This proposal aims to analyze the embodied practices as activist practices by considering the articulation of LGTB (Lesbian, Gay, Transsexual and Bisexual) claims with wider political contexts, with the strategies for the visibilization of LGTB claims and with the use of bodies as political instruments in the Spanish context and particularly in Madrid LGTB State Demonstration (labelled by MTV as the best LGTB event in the world and the biggest event in Europe with more than a million participants). The terrain of gender and sex dissidence is a fertile context for the analysis of the vehiculation of meaning and claim through bodies, as gender and sex experiences are profoundly embodied.
Scheper-Hughes and Lock’s political bodies, Scribano’s social bodies and Bourdieu’s, Foucault’s and Butler’s analysis on social control and embodied practices will be strong theoretical inspirations for this proposal that is based in an intensive ethnographic fieldwork initiated in 2006 (and intensified after 2008).

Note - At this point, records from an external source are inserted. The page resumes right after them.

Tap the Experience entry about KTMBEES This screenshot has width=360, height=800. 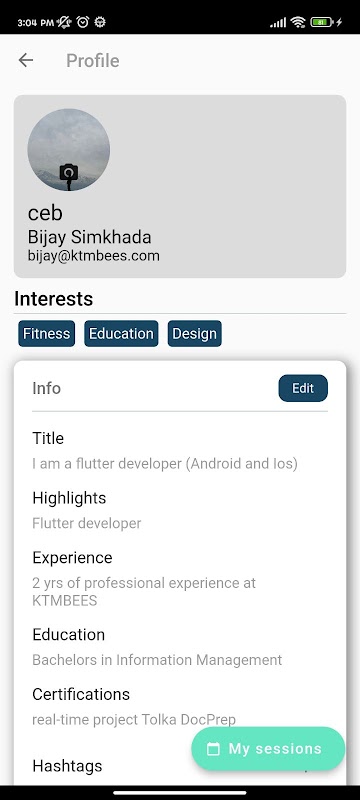144,591
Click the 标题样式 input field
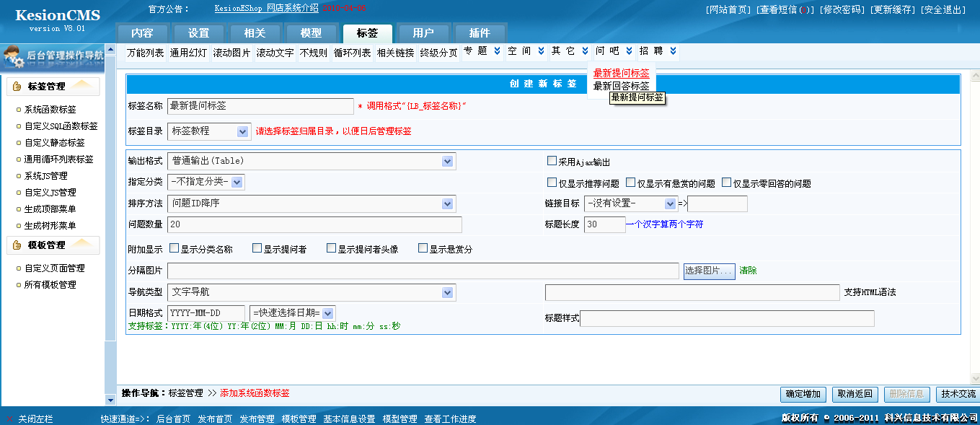 pos(727,318)
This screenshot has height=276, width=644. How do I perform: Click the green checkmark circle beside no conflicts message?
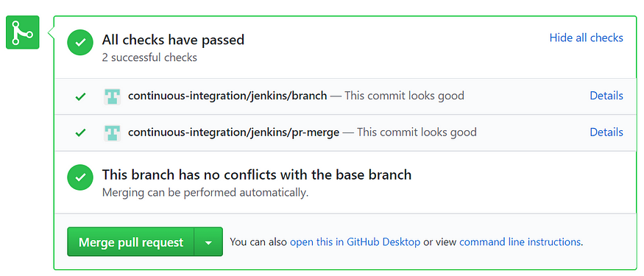(80, 177)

The changes in the itinerary of the marches (visibility), the changes in participation, and embodied practices such as the use of masks, t-shirts, banners, flags, slogans, and music, will be considered in relation to public protest.

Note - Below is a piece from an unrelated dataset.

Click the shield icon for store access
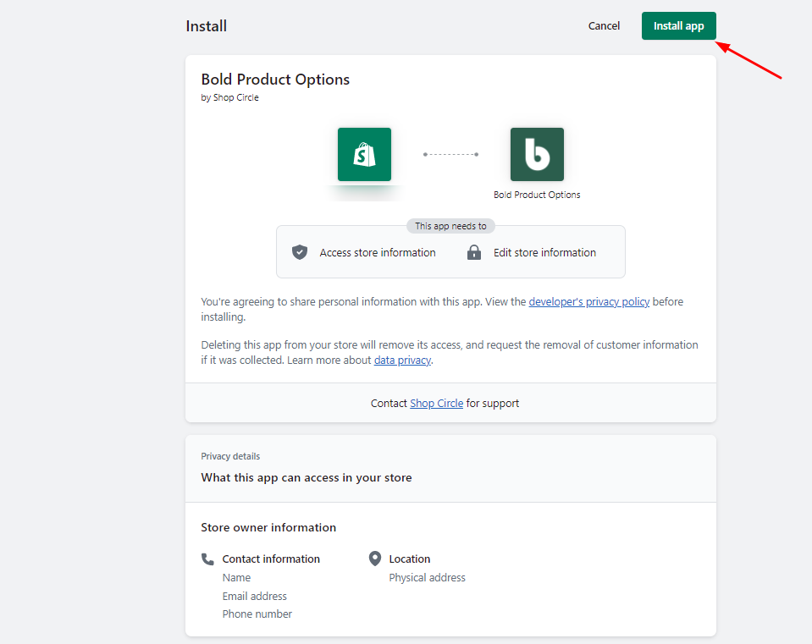This screenshot has width=812, height=644. point(300,252)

The intersections between gendered presentations, vindication and fiesta, and political and sexual claims will serve to analyze the different strategies of embodiment displayed in Madrid and to compare them to the embodied expressions in other Spanish cities (Barcelona in particular). The presence and absence of particular bodies in the demonstrations (politicians and trade unionists’ support through presence/absence) will be also taken into account.